**Task requirements**
Starting with the line that contains "The width and", give again exactly and only each line through the end of the records; include the last line and exclude pictures.

**Material for this exercise**
**********
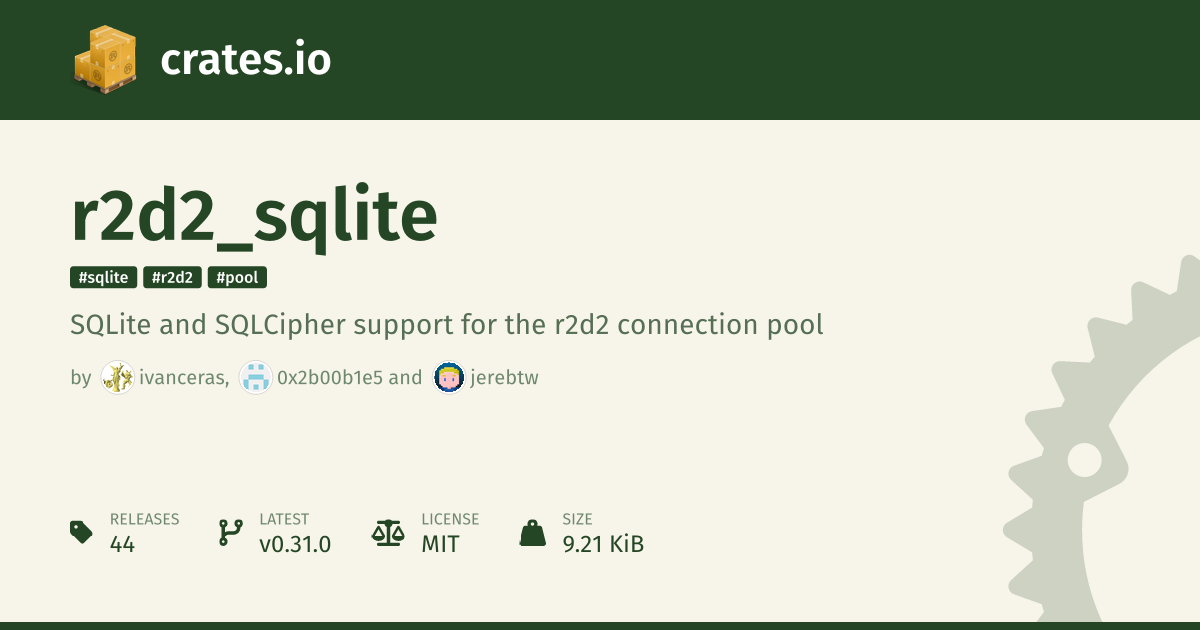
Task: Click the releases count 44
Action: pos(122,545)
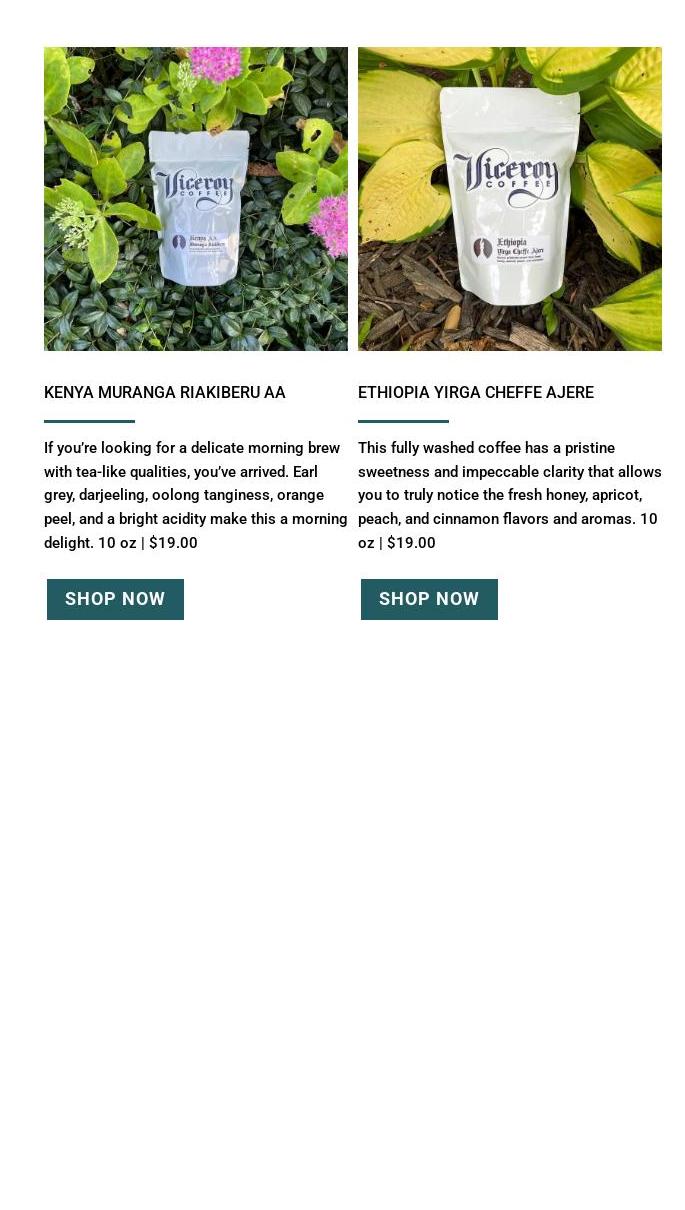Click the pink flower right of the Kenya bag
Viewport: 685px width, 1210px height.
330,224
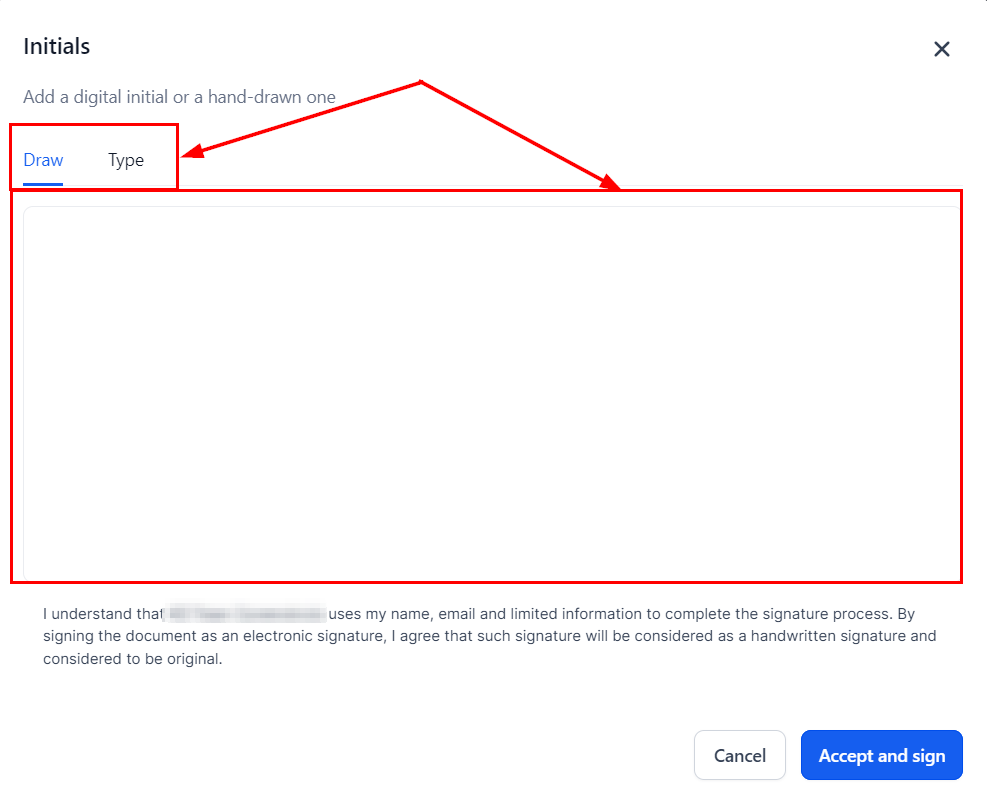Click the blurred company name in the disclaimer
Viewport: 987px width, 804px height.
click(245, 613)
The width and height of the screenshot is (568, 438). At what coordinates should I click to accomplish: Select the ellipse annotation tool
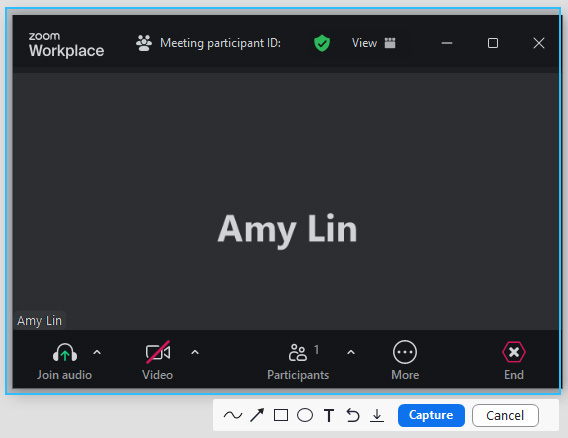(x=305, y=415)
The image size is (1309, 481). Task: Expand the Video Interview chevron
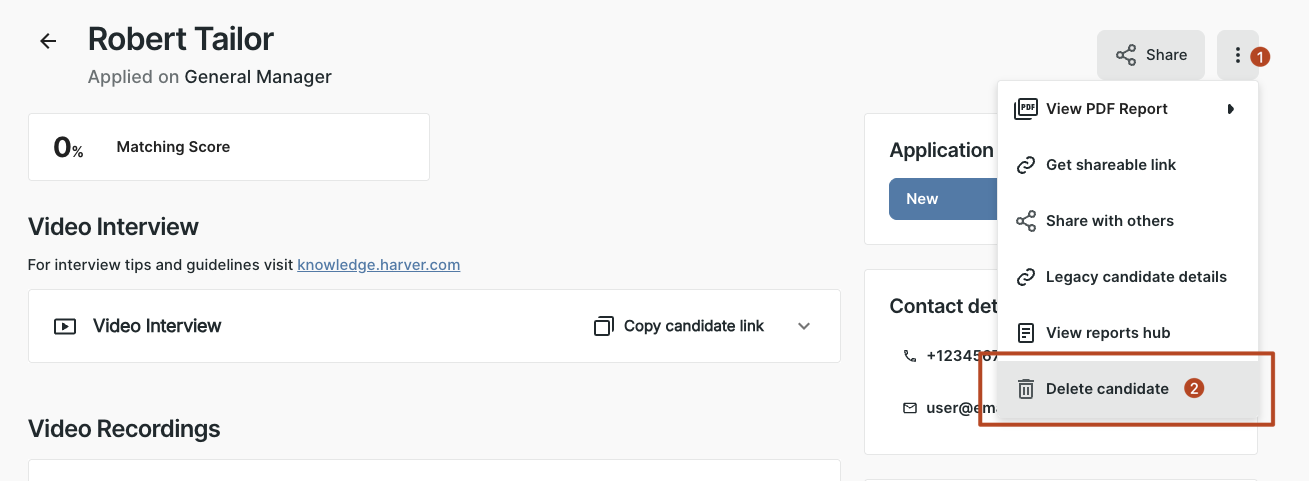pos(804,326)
**********
**Answer space**
The width and height of the screenshot is (568, 438). At what coordinates should I click to accomplish: Select the ellipse annotation tool
(x=305, y=415)
The image size is (1309, 481). Task: Expand the Video Interview chevron
pos(804,326)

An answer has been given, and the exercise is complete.